*Textauszug*
Gute Führungskräfte, so der amerikanische Psychologe Daniel Goleman, der den Begriff vorrangig geprägt hat, sprechen die Emotionen ihrer Mitarbeiter an. Das geschieht, indem sie Resonanz erzeugen – also positive Gefühle wecken, die das Beste im Menschen hervorbringen. Um andere Menschen zu begeistern, muss man sich auch in die Gefühle seines Gegenübers hineinversetzen können. Das Interesse an dem Mitmenschen muss jedoch echt sein. Wer andere nur als Werkzeug missbraucht, wird schnell durchschaut.
9. Strahle, Mann!
Zum Chef kann man gemacht werden. Oder man ist dazu geboren. Für den ersten, weitaus beschwerlicheren Weg, muss der Kandidat in der Regel eine Karrieresprosse nach der anderen erklimmen. Für die zweite Variante reicht vor allem eines: Charisma.

*Gestellte Aufgabe*
Schreibe aus dem Textauszug über Führungskräfte den Abschnitt von „9. Strahle, Mann!“ bis einschließlich „allem eines: Charisma.“ wortgetreu ab.

*Gezeigtes Material*
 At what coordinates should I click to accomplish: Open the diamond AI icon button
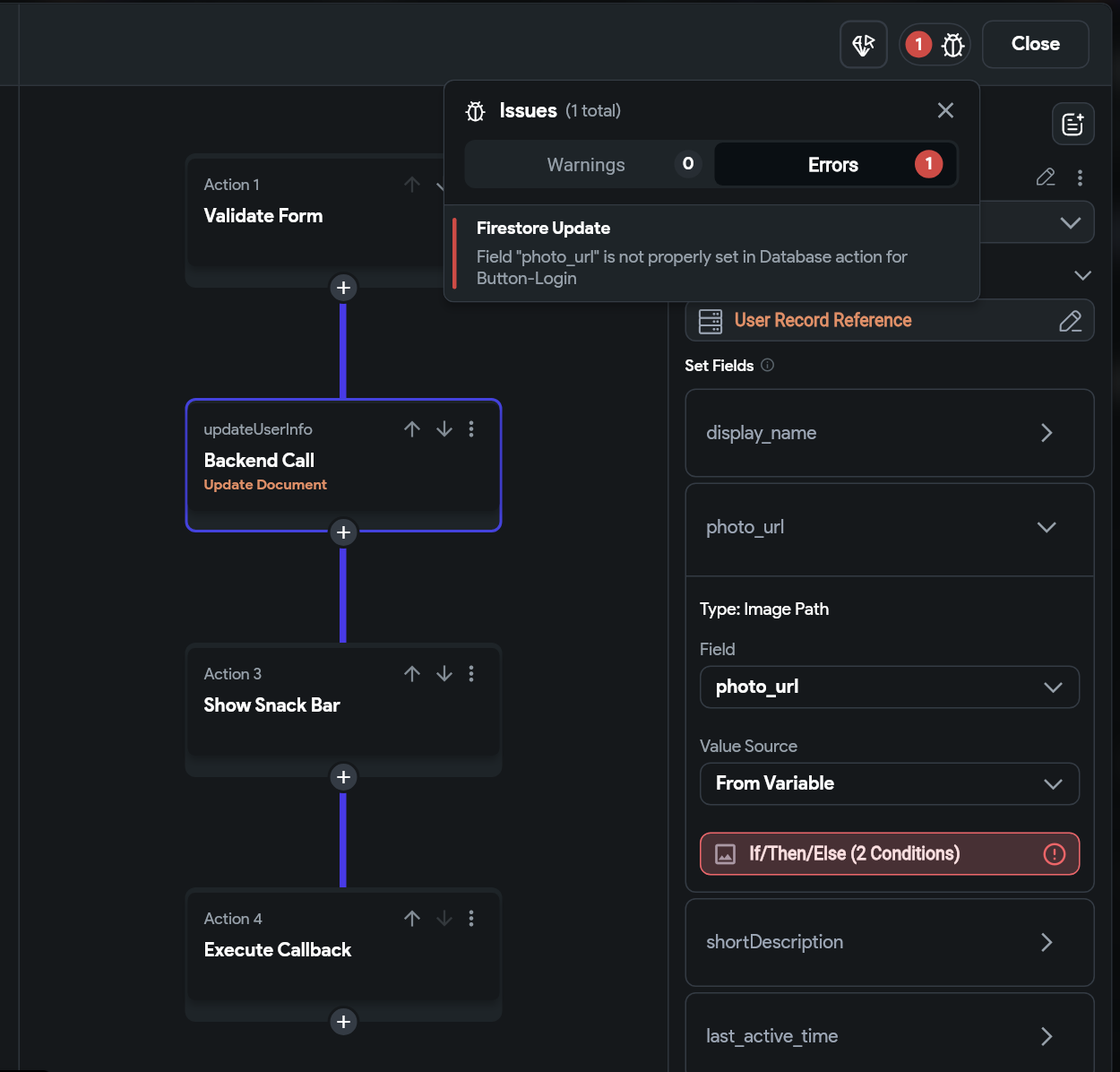864,45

*Antwort*
9. Strahle, Mann!
Zum Chef kann man gemacht werden. Oder man ist dazu geboren. Für den ersten, weitaus beschwerlicheren Weg, muss der Kandidat in der Regel eine Karrieresprosse nach der anderen erklimmen. Für die zweite Variante reicht vor allem eines: Charisma.